§ ПРИВЕДЁННЫЙ ТЕКСТ
Леонов


(1899-1994 гг.)
1.

Когда Михаил Петрович Лобанов в конце 80-х позвонил мне и сообщил, что со мною хочет увидеться Леонид Максимович Леонов, я ощутил себя вдруг заблудившимся во времени.

Сам Михаил Петрович с его рукой, пораненной на той далекой войне, о которой мое поколение только слышать могло, и с его особой, уже почти не встречающейся душевной мягкостью, сочетающейся то с виноватой, то с очень уж строгой и твердой неуступчивостью, тоже казался мне посланником давно минувшей эпохи. А об авторе «Русского леса» Леониде Леонове я привык знать лишь по его академическим томам на моих книжных полках, а также по фотографиям нэповских времен, на одной из которых он, франтоватый, стоит с таким же, как сам, молодым Есениным.

Это же немыслимо далёкий «серебряный век»!

То есть, я, конечно же, понимал что хрестоматийный писатель Леонов – пока еще жив, но уже я и не рассчитывал, что встречу его где-нибудь в Центральном доме литераторов или, допустим, на очередном писательском съезде. То есть, знал я о Леонове времен гражданской войны и самого первого писательского съезда гораздо больше, чем о Леонове последних десятилетий.

§ ЗАДАНИЯ
A) Перепечатайте без изменений строки записей: с самой первой строки записей до строки с «click(x=263, y=56)» включительно.
B) Продолжите текст о Леониде Леонове с того места, где он обрывается.
Записи никак не связаны с текстом о Леониде Леонове.

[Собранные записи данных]
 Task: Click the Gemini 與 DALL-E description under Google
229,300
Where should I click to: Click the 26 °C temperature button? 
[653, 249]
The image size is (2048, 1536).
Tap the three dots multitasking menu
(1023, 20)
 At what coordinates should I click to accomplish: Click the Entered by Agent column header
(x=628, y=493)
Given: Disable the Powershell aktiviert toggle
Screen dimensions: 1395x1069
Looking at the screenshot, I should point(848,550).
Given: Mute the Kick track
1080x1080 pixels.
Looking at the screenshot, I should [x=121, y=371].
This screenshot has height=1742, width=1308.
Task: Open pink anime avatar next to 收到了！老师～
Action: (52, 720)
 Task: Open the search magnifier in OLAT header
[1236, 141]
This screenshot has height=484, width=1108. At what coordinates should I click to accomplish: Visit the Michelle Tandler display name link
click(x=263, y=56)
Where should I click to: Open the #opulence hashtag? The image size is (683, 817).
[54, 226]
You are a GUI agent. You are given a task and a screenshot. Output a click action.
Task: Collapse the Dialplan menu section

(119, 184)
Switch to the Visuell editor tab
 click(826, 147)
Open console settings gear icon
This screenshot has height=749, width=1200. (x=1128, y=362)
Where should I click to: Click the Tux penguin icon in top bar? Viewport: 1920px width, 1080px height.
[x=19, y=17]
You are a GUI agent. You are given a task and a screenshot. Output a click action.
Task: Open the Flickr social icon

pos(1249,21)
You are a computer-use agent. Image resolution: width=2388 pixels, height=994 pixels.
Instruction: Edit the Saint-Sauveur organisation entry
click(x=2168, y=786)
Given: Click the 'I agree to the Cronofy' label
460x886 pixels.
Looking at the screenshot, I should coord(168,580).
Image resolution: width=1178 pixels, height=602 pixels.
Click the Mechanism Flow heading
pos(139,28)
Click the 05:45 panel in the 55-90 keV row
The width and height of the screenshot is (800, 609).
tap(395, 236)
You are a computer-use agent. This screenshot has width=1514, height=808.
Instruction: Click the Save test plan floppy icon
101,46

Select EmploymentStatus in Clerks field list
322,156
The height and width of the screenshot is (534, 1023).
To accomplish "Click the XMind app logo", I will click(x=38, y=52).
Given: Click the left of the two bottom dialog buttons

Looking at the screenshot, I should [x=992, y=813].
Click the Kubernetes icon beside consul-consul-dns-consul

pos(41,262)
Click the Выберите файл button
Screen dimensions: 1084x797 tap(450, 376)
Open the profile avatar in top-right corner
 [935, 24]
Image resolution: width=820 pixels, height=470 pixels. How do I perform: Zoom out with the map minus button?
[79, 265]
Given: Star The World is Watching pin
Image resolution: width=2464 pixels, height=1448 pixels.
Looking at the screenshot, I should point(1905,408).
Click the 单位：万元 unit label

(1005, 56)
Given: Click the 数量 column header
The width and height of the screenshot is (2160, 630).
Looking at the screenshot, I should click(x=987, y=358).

§ ОТВЕТЫ К ЗАДАНИЯМ
A)
 Task: Click the Gemini 與 DALL-E description under Google
229,300
Where should I click to: Click the 26 °C temperature button? 
[653, 249]
The image size is (2048, 1536).
Tap the three dots multitasking menu
(1023, 20)
 At what coordinates should I click to accomplish: Click the Entered by Agent column header
(x=628, y=493)
Given: Disable the Powershell aktiviert toggle
Screen dimensions: 1395x1069
Looking at the screenshot, I should point(848,550).
Given: Mute the Kick track
1080x1080 pixels.
Looking at the screenshot, I should [x=121, y=371].
This screenshot has height=1742, width=1308.
Task: Open pink anime avatar next to 收到了！老师～
Action: (52, 720)
 Task: Open the search magnifier in OLAT header
[1236, 141]
This screenshot has height=484, width=1108. At what coordinates should I click to accomplish: Visit the Michelle Tandler display name link
click(x=263, y=56)

B)
И потому, даже когда Леонов уже стал меня частенько приглашать к себе домой, наши с ним встречи были похожи на спиритические сеансы. Я, например, не без волнения спрашивал у него: «А что за человек был Бухарин?» или: «А мог ли «пролетарский» писатель Горький ощущать в себе какой-нибудь экзистенциальный конфликт с «пролетарским» государством?» или: «Какое впечатление на вас произвел Сталин, когда вы с ним стали видеться у него на Кунцевской даче?» – а Леонид Максимович, уцелив свои давно обесцветившиеся глаза в давно канувшую эпоху, начинал на мои вопросы обстоятельнейше отвечать. И голос его был глуховатым, мерным, словно сквозь решето времени давно просеянным.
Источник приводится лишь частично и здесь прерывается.